▸ **Exercise goal**:
Copy the data below verbatim, from the very first line down to the line containing "I will 339,628.", with both of those lines included.

======== Input ========

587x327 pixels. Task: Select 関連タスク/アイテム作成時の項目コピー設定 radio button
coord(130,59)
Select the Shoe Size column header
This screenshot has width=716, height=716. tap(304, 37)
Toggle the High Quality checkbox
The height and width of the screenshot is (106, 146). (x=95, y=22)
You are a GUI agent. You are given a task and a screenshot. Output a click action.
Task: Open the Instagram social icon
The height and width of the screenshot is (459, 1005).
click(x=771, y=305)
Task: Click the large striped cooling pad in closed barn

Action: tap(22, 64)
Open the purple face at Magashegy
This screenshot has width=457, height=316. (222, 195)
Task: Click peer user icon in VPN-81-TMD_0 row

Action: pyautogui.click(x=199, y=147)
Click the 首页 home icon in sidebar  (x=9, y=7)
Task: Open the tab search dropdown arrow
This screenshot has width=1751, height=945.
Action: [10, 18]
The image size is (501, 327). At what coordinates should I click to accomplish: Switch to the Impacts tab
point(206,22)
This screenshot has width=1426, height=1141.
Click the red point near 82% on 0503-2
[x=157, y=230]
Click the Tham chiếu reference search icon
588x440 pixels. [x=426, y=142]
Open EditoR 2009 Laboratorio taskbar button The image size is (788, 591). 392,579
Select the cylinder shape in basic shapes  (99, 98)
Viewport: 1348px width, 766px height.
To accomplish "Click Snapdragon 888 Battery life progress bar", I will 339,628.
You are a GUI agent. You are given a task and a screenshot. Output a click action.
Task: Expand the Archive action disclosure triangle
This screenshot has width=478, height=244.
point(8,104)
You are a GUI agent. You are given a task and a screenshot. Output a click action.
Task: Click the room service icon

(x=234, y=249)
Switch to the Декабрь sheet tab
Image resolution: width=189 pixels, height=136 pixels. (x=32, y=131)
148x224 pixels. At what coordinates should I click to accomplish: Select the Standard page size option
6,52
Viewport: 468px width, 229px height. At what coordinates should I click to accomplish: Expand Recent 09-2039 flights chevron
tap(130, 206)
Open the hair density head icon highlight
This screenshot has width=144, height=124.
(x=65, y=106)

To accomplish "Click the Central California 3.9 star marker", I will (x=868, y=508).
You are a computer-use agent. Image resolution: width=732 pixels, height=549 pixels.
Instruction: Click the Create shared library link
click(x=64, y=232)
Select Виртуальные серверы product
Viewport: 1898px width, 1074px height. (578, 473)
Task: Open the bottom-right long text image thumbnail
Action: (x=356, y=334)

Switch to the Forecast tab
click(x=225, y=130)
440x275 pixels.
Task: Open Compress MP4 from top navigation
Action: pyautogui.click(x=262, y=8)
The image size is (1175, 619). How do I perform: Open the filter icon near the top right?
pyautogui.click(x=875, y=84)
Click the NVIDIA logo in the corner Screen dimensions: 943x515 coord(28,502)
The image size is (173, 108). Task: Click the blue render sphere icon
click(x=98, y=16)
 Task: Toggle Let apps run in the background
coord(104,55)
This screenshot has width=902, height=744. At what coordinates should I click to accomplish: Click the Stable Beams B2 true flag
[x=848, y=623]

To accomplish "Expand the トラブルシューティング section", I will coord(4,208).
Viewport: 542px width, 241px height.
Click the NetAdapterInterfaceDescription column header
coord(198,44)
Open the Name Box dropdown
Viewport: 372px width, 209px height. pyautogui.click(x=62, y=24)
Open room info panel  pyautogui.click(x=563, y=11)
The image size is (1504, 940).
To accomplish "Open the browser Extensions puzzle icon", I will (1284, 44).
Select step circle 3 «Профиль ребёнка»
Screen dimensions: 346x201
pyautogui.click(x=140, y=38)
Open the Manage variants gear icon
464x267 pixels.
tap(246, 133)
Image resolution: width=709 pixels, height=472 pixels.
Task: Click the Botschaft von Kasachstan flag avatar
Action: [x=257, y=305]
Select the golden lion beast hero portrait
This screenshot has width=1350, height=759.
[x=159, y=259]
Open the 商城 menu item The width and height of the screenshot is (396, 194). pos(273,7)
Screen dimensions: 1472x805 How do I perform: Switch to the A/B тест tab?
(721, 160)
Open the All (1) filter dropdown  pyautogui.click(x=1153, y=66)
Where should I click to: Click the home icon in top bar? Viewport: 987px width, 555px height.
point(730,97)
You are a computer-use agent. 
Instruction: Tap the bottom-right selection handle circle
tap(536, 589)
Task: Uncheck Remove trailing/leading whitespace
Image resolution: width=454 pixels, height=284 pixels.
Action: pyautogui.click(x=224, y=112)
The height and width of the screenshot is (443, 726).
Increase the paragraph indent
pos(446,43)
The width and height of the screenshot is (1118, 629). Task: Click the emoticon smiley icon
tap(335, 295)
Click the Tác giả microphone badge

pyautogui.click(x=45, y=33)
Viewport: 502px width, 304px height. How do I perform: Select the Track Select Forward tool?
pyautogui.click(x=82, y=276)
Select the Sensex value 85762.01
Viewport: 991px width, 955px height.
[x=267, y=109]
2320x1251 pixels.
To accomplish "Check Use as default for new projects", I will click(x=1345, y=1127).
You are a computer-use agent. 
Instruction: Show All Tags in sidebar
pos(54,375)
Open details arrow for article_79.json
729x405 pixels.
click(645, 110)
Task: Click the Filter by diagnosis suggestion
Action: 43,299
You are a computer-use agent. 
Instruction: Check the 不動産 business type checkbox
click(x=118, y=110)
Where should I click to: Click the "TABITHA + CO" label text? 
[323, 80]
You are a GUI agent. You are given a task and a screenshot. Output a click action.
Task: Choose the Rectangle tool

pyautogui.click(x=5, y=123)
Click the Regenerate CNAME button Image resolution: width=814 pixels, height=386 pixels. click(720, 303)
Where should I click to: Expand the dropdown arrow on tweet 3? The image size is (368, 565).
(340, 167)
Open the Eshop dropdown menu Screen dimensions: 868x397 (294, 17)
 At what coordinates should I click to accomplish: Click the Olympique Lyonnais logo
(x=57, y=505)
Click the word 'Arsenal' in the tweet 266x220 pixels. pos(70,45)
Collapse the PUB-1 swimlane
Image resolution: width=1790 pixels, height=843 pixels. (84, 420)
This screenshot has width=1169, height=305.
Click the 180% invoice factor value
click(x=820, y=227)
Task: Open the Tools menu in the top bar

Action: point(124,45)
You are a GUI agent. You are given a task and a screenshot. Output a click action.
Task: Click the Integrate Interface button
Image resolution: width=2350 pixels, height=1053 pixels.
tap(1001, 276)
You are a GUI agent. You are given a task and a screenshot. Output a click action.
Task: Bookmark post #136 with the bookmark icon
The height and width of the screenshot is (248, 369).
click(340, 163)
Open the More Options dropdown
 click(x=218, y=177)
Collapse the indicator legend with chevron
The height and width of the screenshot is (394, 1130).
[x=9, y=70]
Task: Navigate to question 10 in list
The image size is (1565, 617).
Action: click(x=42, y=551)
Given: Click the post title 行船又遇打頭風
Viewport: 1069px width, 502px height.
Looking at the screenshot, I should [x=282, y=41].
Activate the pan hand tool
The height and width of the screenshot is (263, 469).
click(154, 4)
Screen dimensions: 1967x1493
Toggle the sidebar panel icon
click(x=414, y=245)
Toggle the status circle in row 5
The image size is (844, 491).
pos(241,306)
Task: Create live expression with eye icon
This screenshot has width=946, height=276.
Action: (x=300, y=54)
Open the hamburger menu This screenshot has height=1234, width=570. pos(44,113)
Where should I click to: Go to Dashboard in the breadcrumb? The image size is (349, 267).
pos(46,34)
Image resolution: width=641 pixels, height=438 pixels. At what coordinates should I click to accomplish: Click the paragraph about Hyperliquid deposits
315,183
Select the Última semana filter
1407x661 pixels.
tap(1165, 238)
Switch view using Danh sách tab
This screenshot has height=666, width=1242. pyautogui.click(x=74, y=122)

========

▸ **Written answer**:
587x327 pixels. Task: Select 関連タスク/アイテム作成時の項目コピー設定 radio button
coord(130,59)
Select the Shoe Size column header
This screenshot has width=716, height=716. tap(304, 37)
Toggle the High Quality checkbox
The height and width of the screenshot is (106, 146). (x=95, y=22)
You are a GUI agent. You are given a task and a screenshot. Output a click action.
Task: Open the Instagram social icon
The height and width of the screenshot is (459, 1005).
click(x=771, y=305)
Task: Click the large striped cooling pad in closed barn

Action: tap(22, 64)
Open the purple face at Magashegy
This screenshot has width=457, height=316. (222, 195)
Task: Click peer user icon in VPN-81-TMD_0 row

Action: pyautogui.click(x=199, y=147)
Click the 首页 home icon in sidebar  (x=9, y=7)
Task: Open the tab search dropdown arrow
This screenshot has width=1751, height=945.
Action: [10, 18]
The image size is (501, 327). At what coordinates should I click to accomplish: Switch to the Impacts tab
point(206,22)
This screenshot has width=1426, height=1141.
Click the red point near 82% on 0503-2
[x=157, y=230]
Click the Tham chiếu reference search icon
588x440 pixels. [x=426, y=142]
Open EditoR 2009 Laboratorio taskbar button The image size is (788, 591). 392,579
Select the cylinder shape in basic shapes  (99, 98)
Viewport: 1348px width, 766px height.
To accomplish "Click Snapdragon 888 Battery life progress bar", I will 339,628.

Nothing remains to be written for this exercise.